WHAT TO PRODUCE -> Please reproduce the part of the pregnancy blog post that begins at the words "We are having" and ends after the words "baby is ok.".

TEXT ->
※

Tuesday, January 21, 2014

Baby On Board

It's been a LONG time since I last posted.  For one I'm pregnant with baby number 2.  My sweet squirmy baby is due late May/early June.

We are having a few complications this go around.  I was diagnosed with Hyperthyroidism.  Not the funnest (or safest) thing to have while pregnant.  Last week, I started having contractions and bleeding which landed me in the hospital overnight.  They called it a threatened miscarriage and when they did an ultrasound they saw that I had the beginnings of placenta previa.  So this mommy is on bed rest.  Praise the Lord the baby is ok.

I have such an amazing well of support in my life and I'm so grateful!  My parents who where Johnny on the Spot and stayed all weekend.  My sister and brother in law that came and rearranged furniture to make the bedroom more bed rest and eventually baby friendly.  My awesome BFF's who have called, texted, hung out etc. And my amazing church family who has brought meals and prayed continuously for us on this journey.

Mostly I cannot give my husband enough props! He is doing the job of ten men right now.  Cooking, cleaning, toddler wrangling, errands, laundry and going to his regular job to name a few.  He also surprised me with a laptop so I'm not so lonely and I can still do the admin side of my job.  He is a wonderful gift from God and I love him dearly.

I know that bed rest is tough but necessary.  For this busy go, go, go person, sitting still can be torture.  But I want to be acceptance-with-joy and not complain (so much).  I'm learning that in this season.

Another thing I'm learning.  That the Lord is forcing my internal Martha to sit at the feet of Jesus and become a Mary.  This morning I worshipped for the first time since I don't know when.  Not like worship at church where you are dancing with your child (which is still fun, but has it's distractions), but really just me and Him worship.

I've also been finishing the mountain of half read books on my shelf.  And can I tell you how life changing it is!  My heart was fully tenderized for the messages that were waiting.  I will write in later posts about that as well.

Until then prayers for a full term, healthy baby.

※

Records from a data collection
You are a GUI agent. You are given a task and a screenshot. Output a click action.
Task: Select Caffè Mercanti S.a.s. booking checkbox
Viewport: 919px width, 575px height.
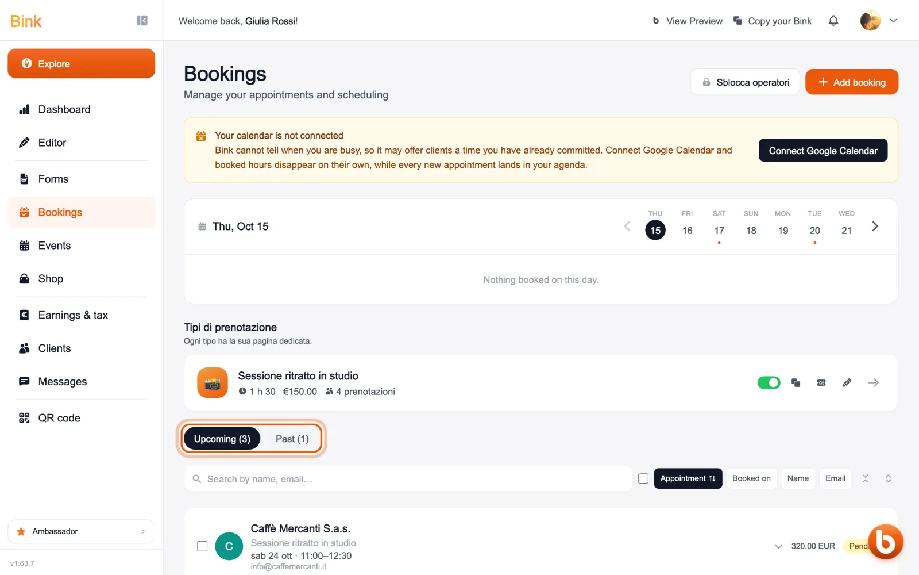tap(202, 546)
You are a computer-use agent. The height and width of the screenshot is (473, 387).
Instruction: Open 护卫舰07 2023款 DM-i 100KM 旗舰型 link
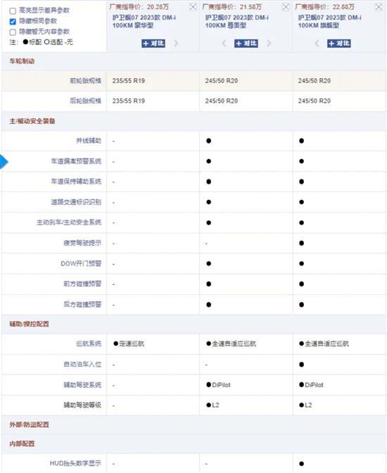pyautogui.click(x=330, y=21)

※

ANSWER BOX ->
We are having a few complications this go around.  I was diagnosed with Hyperthyroidism.  Not the funnest (or safest) thing to have while pregnant.  Last week, I started having contractions and bleeding which landed me in the hospital overnight.  They called it a threatened miscarriage and when they did an ultrasound they saw that I had the beginnings of placenta previa.  So this mommy is on bed rest.  Praise the Lord the baby is ok.